▶ [Collection entries]:
┄┄┄┄┄┄┄┄┄┄

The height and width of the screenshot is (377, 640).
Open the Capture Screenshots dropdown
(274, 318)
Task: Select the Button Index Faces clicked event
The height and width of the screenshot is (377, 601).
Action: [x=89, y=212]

┄┄┄┄┄┄┄┄┄┄

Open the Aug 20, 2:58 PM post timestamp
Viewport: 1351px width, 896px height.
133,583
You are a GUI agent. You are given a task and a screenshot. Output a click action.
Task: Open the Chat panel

┄┄┄┄┄┄┄┄┄┄

▶ [What is required]: Only the lines above from the one with "You are a GUI" up to and including the one with "Task: Open the Chat panel" should be repeated, exactly as written.

▶ [Output for this task]:
You are a GUI agent. You are given a task and a screenshot. Output a click action.
Task: Open the Chat panel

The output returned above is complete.